7 – Junio. Miércoles de la IX semana del Tiempo Ordinario
Misioneros digitales católicos MDC |
Evangelio según san Marcos 12,
18-27
Se le acercan unos saduceos, los cuales dicen que no hay resurrección, y le preguntan: «Maestro, Moisés nos dejó escrito: “Si a uno se le muere su hermano, dejando mujer pero no hijos, que se case con la viuda y dé descendencia a su hermano”.
Pues bien, había siete hermanos: el primero se casó y murió sin hijos; el segundo se casó con la viuda y murió también sin hijos; lo mismo el tercero; y ninguno de los siete dejó hijos. Por último murió la mujer. Cuando llegue la resurrección y resuciten, ¿de cuál de ellos será mujer? Porque los siete han estado casados con ella».
Jesús les respondió: «¿No estáis equivocados,
por no entender la Escritura ni el poder de Dios? Pues cuando resuciten,
ni los hombres se casarán ni las mujeres serán dadas en matrimonio, serán como
ángeles del cielo. Y a propósito de que los muertos resucitan, ¿no habéis
leído en el libro de Moisés, en el episodio de la zarza, lo que le dijo Dios:
“Yo soy el Dios de Abrahán, el Dios de Isaac, el Dios de Jacob”? No es
Dios de muertos, sino de vivos. Estáis muy equivocados».
Comentario
Es razonable un sano preguntarse
por la vida tras la resurrección. Nos resulta tan misteriosa que el camino más
normal para explicárnosla es aplicarle algo de lo que vivimos aquí y ahora. Sin
embargo, el mismo Pablo nos recuerda: “ni ojo vio, ni oído oyó, ni pasó por el
corazón del hombre, las cosas que preparó Dios para los que le aman” (1Co 2,9).
El Apóstol dice haber sido arrebatado al paraíso y haber oído palabras
inefables “que al hombre no es lícito pronunciar” (2Co 12,4). Pero, ¿qué puede
entender de las cosas de Dios una persona “carnal”, esto es, una persona que no
es aún “espiritual”, que no se deja instruir por el Espíritu? (cfr. 1Co 3,1-3).

-=-=-=-=-

▶ _Lista de tareas_:
A. Copia sin cambios las entradas desde la línea que contiene «This screenshot has height=279, width=500.» hasta la que contiene «Looking at the screenshot, I should tap(549, 312).», ambas incluidas.
B. Prosigue el comentario sobre la vida tras la resurrección a partir de su última frase.

-=-=-=-=-

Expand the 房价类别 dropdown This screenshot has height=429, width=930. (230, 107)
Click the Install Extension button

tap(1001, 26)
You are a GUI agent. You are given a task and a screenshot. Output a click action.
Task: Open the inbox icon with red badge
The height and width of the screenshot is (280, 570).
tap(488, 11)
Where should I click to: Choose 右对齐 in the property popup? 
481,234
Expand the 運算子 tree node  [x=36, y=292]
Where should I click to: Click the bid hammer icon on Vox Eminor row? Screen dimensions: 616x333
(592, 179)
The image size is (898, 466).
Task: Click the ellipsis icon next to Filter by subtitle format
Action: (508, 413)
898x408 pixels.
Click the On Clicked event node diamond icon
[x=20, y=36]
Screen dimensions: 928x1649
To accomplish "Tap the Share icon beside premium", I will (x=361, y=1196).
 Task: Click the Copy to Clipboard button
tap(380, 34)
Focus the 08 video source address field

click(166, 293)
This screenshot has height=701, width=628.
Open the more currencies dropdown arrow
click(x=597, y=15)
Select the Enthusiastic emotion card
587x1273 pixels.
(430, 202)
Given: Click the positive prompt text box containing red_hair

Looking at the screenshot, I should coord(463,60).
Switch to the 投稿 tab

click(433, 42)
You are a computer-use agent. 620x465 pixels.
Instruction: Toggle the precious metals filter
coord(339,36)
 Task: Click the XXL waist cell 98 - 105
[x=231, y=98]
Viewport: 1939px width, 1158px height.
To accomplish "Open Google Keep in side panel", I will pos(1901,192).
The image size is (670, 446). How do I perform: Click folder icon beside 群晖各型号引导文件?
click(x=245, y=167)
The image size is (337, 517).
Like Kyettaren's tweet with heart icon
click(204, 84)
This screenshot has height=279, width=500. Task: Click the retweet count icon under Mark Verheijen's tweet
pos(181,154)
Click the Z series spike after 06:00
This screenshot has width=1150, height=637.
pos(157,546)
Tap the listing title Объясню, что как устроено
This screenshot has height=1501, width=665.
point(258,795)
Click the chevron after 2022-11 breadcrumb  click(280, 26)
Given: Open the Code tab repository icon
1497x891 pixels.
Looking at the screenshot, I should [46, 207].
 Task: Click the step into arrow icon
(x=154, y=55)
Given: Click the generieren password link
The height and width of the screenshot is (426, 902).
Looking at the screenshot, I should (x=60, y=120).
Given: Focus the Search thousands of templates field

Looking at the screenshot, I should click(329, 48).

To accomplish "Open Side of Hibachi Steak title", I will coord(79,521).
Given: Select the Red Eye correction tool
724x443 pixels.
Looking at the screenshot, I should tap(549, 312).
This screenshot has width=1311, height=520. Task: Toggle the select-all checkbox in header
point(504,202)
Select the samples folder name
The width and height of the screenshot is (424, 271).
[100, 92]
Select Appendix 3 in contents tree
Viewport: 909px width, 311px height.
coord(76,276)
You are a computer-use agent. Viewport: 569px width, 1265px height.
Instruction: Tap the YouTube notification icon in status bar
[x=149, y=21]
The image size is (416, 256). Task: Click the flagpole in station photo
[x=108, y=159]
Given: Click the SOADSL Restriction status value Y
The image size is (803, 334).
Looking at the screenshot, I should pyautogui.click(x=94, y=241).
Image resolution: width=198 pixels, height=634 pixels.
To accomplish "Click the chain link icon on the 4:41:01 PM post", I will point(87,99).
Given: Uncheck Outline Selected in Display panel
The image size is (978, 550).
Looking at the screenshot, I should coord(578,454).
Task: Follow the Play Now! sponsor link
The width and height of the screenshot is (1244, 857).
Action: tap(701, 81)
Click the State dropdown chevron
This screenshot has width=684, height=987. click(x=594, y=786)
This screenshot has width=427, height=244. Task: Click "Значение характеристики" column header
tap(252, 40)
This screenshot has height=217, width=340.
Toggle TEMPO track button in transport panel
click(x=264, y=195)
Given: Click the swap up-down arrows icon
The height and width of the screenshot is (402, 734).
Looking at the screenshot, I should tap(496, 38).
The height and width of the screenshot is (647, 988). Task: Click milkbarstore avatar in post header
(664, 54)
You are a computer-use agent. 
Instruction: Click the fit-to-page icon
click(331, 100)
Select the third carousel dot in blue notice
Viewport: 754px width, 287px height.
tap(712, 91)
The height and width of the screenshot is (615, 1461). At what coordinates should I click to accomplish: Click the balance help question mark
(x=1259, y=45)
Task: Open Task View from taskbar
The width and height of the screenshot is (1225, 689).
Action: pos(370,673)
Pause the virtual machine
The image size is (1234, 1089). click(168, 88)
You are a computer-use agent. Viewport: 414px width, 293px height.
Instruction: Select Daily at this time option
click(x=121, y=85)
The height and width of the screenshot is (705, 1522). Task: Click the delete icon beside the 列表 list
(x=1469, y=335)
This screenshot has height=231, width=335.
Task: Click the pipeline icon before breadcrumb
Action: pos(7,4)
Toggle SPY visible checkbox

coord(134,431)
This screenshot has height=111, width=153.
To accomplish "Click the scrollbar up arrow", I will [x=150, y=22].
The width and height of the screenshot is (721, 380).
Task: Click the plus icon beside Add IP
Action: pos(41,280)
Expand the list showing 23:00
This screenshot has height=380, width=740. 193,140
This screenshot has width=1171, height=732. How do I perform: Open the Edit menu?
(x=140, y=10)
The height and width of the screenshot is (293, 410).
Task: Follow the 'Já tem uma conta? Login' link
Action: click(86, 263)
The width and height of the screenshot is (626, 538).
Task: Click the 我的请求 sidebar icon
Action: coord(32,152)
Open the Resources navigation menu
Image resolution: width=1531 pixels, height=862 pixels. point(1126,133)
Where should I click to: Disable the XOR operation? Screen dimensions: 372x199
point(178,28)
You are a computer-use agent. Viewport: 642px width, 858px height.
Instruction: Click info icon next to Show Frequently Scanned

-=-=-=-=-

▶ _Respuestas finales_:
A.
This screenshot has height=279, width=500. Task: Click the retweet count icon under Mark Verheijen's tweet
pos(181,154)
Click the Z series spike after 06:00
This screenshot has width=1150, height=637.
pos(157,546)
Tap the listing title Объясню, что как устроено
This screenshot has height=1501, width=665.
point(258,795)
Click the chevron after 2022-11 breadcrumb  click(280, 26)
Given: Open the Code tab repository icon
1497x891 pixels.
Looking at the screenshot, I should [46, 207].
 Task: Click the step into arrow icon
(x=154, y=55)
Given: Click the generieren password link
The height and width of the screenshot is (426, 902).
Looking at the screenshot, I should (x=60, y=120).
Given: Focus the Search thousands of templates field

Looking at the screenshot, I should click(329, 48).

To accomplish "Open Side of Hibachi Steak title", I will coord(79,521).
Given: Select the Red Eye correction tool
724x443 pixels.
Looking at the screenshot, I should tap(549, 312).

B.
Todo lo que aquí experimentamos y
vivimos nos dice algo de la vida gloriosa. Y, sin embargo, esa novedad que nos
aguarda –“mira, hago nuevas todas las cosas” (Ap 21,5)–, esa gloria, supera por
completo nuestra comprensión: “estoy convencido de que los padecimientos del
tiempo presente no son comparables con la gloria futura que se va a manifestar
en nosotros” (Rm 8,18). ¿Qué podríamos decir sobre el “hombre perfecto, a la
medida de la plenitud de Cristo” (Ef 4,13)? Y, sin embargo, ¡qué fácil resulta
hacer mezquino lo más grande, hablar con trivialidad de lo más excelso!
Las saduceos plantean a Jesús una
cuestión que, en su opinión, reduce a lo absurdo la creencia en la
resurrección. Para ello, se basan en la Ley mosaica (cfr. Dt 25,5-6; Gn 38,8).
Y Jesús les responde usando la misma Ley para decirles que no la han entendido
(cfr. Ex 3,6). Para quien no quiere creer, los textos no son ningún obstáculo,
porque siempre se pueden retorcer para hacerles decir lo que uno quiere,
obviando otros. El pasaje de hoy trae a la memoria estas palabras: “Pero sus
inteligencias se embotaron. En efecto, hasta el día de hoy perdura en la
lectura del Antiguo Testamento ese mismo velo, sin haberse descorrido, porque
solo en Cristo desaparece” (2Co 3,14). Mirar a Cristo, abrirse a él por la fe,
nos transforma. En Cristo vemos la sabiduría y el poder del Dios vivo y de la
vida. Sólo su Espíritu es capaz de abrir nuestro corazón y nuestro
entendimiento. ¡Qué importante es tratarle para poder abrirnos a los misterios
de Dios y vivir de ellos!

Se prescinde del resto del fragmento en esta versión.